▶ [Problem to work on] Check each line below for the word "déshydrateur" and give the number of lines that have it, nothing more.

[Saved entries]
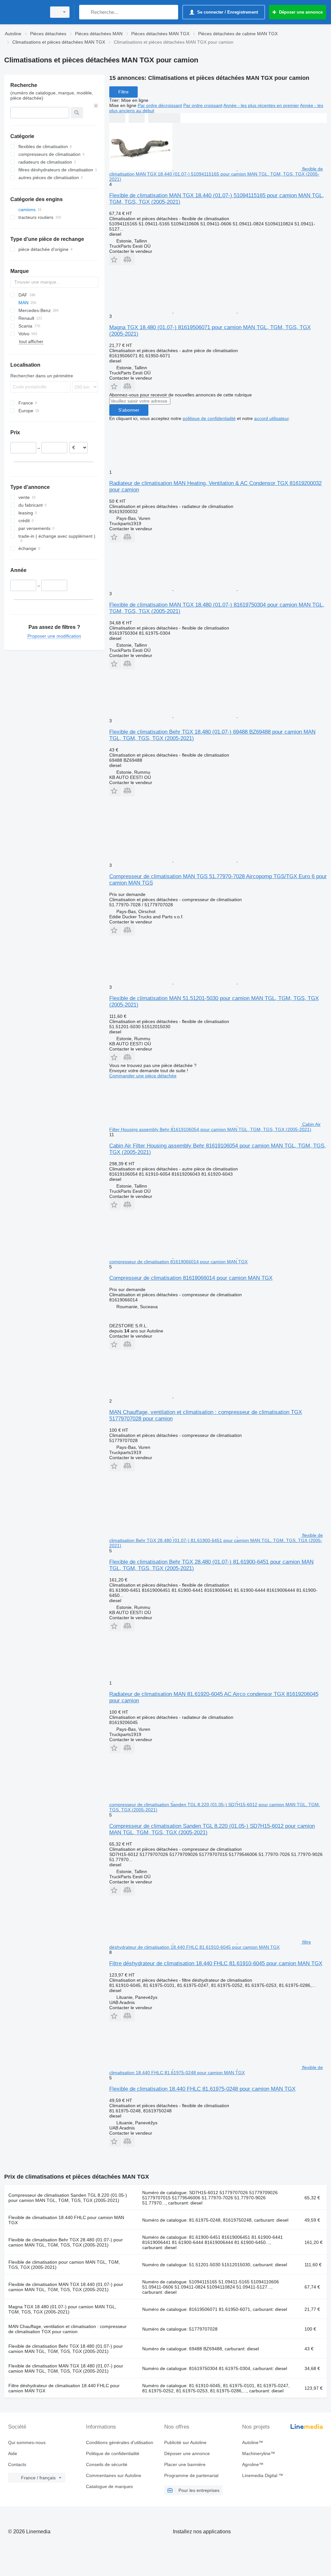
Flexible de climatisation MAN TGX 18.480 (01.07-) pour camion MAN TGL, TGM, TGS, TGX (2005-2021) (65, 2368)
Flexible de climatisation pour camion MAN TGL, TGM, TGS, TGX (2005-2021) (64, 2264)
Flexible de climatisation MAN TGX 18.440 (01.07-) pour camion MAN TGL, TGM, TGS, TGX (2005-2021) (65, 2287)
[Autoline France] (24, 12)
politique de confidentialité (209, 418)
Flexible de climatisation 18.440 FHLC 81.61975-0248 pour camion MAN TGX (202, 2089)
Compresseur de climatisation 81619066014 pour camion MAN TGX (190, 1278)
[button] (115, 259)
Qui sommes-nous (27, 2442)
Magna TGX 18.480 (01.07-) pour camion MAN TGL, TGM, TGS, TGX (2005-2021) (62, 2309)
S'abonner (128, 410)
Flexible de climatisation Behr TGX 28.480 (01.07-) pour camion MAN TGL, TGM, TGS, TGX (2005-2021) (65, 2242)
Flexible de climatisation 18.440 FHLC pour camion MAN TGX (66, 2220)
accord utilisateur (271, 418)
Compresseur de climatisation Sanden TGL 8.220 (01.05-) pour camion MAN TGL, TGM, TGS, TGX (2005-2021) (67, 2198)
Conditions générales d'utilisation (119, 2442)
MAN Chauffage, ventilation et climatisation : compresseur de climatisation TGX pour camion (67, 2329)
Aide (12, 2453)
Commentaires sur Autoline (113, 2475)
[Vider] (96, 105)
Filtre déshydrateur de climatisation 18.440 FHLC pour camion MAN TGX (64, 2388)
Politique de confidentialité (112, 2453)
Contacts (17, 2464)
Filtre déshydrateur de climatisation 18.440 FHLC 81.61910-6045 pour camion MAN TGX (215, 1963)
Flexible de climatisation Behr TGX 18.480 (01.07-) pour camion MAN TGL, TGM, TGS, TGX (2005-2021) (65, 2349)
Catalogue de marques (109, 2486)
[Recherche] (85, 12)
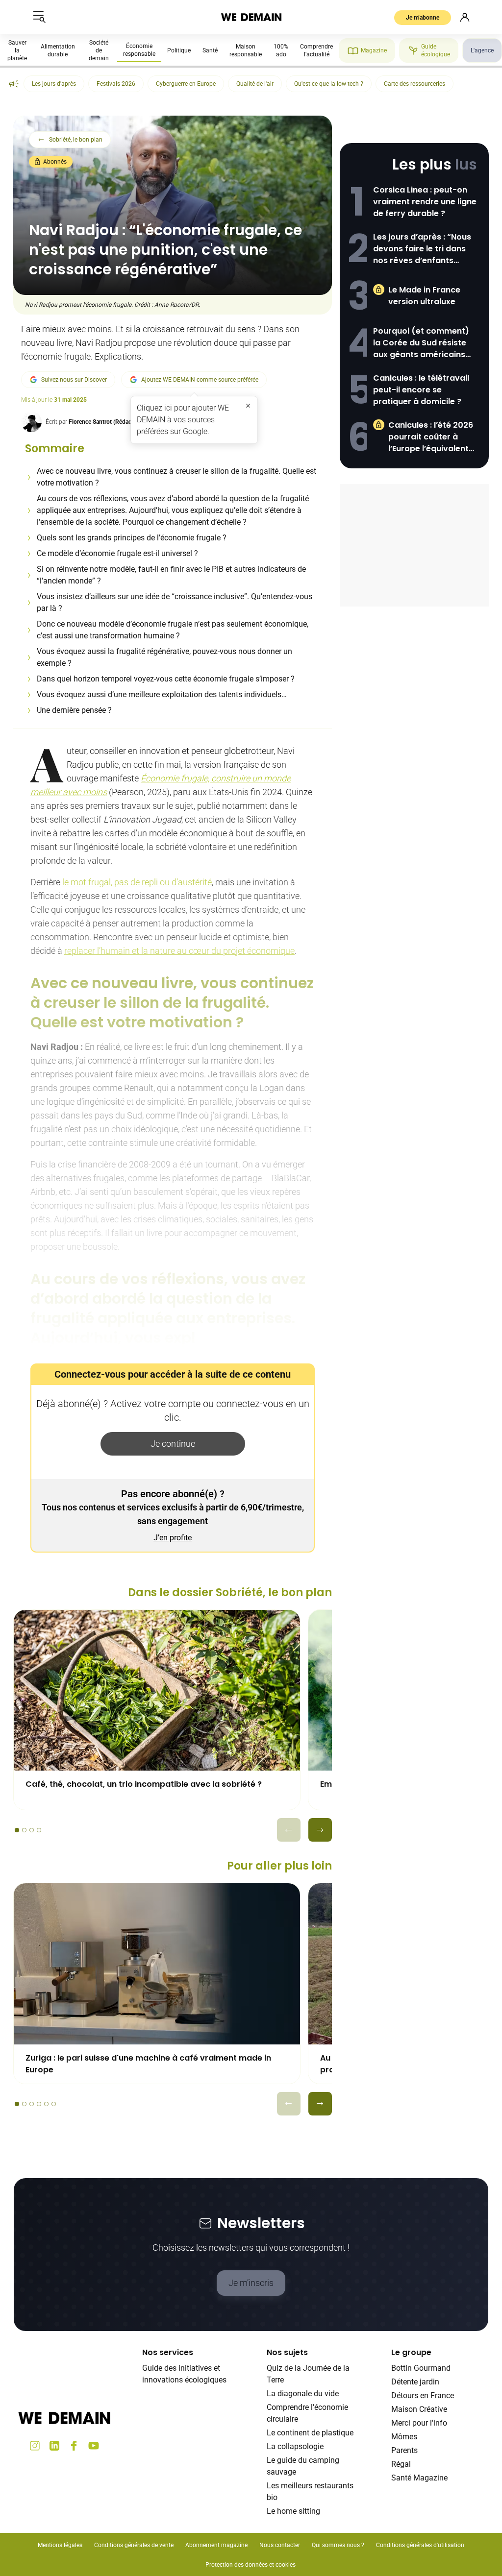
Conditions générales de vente (134, 2545)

▶ [Exercise output] 2